Gut microbiome may affect some anti-diabetes drugs
WINSTON-SALEM, N.C. – Dec. 11, 2018 – Why do orally-administered drugs for diabetes work for some people but not others?
According to researchers at Wake Forest School of Medicine, bacteria that make up the gut microbiome may be the culprit.
In a review of more than 100 current published studies in humans and rodents, the School of Medicine team examined how gut bacteria either enhanced or inhibited a drug’s effectiveness. The review is published in the Dec.11 edition of the journal EBioMedicine.
“For example, certain drugs work fine when given intravenously and go directly to the circulation, but when they are taken orally and pass through the gut, they don’t work,” said Hariom Yadav, Ph.D., assistant professor of molecular medicine at the School of Medicine, a part of Wake Forest Baptist Medical Center.
“Conversely, metformin, a commonly used anti-diabetes drug, works best when given orally but does not work when given through an IV.”
The review examined interactions between the most commonly prescribed anti-diabetic drugs with the microbiome. Before being absorbed into the bloodstream, many orally-administered drugs are processed by intestinal microbial enzymes. As a result, the gut microbiome influences the metabolism of the drugs, thereby affecting patients’ responses, Yadav said.
Type-2 diabetes, a disease characterized by carbohydrate and fat metabolism abnormalities, has recently become a global pandemic. One main function of gut microbiota is to metabolize non-digestive carbohydrates and regulate a person’s metabolism.
“Our review showed that the metabolic capacity of a patient’s microbiome could influence the absorption and function of these drugs by making them pharmacologically active, inactive or even toxic,” he said. “We believe that differences in an individual’s microbiome help explain why drugs will show a 90 or 50 percent optimum efficacy, but never 100 percent.”

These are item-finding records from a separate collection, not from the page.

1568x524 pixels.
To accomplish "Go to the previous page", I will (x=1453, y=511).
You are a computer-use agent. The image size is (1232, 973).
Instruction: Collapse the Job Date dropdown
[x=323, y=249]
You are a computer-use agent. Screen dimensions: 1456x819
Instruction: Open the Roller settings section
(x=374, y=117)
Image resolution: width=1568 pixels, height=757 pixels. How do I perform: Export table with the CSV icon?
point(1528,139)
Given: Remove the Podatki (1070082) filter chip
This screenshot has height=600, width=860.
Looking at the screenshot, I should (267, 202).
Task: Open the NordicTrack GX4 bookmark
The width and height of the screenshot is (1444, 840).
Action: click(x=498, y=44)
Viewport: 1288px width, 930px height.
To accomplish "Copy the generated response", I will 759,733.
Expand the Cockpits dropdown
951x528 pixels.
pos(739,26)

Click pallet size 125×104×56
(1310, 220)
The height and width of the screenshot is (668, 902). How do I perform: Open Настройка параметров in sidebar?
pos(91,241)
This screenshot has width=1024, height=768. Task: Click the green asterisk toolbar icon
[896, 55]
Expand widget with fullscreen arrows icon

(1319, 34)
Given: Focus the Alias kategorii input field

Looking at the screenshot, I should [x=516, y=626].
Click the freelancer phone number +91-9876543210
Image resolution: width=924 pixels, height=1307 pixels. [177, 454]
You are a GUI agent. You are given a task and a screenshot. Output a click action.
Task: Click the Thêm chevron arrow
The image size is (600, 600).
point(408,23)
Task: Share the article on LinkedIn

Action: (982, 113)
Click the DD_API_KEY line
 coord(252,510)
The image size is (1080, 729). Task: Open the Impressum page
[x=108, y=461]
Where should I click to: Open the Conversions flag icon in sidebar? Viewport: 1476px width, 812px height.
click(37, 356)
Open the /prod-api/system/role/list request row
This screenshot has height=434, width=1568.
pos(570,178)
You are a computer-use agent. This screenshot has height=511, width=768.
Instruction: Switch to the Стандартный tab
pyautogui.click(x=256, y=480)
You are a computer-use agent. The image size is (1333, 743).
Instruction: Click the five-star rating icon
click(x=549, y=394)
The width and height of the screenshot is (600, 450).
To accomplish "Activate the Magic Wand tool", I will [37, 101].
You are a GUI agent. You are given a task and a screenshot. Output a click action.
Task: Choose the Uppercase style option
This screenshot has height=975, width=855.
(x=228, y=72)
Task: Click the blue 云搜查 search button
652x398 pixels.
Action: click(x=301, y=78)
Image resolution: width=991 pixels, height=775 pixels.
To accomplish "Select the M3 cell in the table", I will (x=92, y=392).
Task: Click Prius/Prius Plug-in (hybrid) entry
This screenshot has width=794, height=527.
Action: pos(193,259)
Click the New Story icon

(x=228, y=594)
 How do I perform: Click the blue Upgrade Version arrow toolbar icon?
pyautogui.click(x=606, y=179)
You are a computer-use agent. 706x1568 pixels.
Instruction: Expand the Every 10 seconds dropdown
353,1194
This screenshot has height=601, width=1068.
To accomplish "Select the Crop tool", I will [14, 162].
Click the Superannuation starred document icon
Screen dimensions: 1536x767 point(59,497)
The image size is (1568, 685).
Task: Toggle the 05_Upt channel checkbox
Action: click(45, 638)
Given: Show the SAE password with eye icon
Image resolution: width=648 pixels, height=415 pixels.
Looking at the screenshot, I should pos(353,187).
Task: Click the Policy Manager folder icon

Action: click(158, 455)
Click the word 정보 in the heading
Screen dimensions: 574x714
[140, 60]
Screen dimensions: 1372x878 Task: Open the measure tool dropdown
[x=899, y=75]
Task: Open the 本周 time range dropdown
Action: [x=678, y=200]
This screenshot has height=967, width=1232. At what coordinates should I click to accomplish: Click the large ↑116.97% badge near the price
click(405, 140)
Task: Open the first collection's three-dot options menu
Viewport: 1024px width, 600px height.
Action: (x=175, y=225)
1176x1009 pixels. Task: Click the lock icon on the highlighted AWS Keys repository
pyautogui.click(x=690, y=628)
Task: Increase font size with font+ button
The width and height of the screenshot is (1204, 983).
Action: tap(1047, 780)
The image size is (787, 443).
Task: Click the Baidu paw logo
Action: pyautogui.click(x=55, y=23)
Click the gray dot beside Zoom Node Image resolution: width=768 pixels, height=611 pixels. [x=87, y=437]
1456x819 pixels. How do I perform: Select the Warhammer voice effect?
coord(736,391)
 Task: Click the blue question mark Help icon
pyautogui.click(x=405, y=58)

The researchers concluded that modulation of the gut microbiome by drugs may represent a target to improve, modify or reverse the effectiveness of current medications for type-2 diabetes.
“This field is only a decade old, and the possibility of developing treatments derived from bacteria related to or involved in specific diseases is tantalizing,” Yadav said.
Co-authors are Andrew Whang, M.D., and Ravinder Nagpal, Ph.D., of Wake Forest School of Medicine.
Funding for the review was provided by the Center for Diabetes, Obesity and Metabolism, the Center of Cardiovascular Sciences, the Claude D. Pepper Older Americans Center and the Clinical and Translational Science Center at Wake Forest Baptist Medical Center, as well as the U.S. Department of Defense PR170446.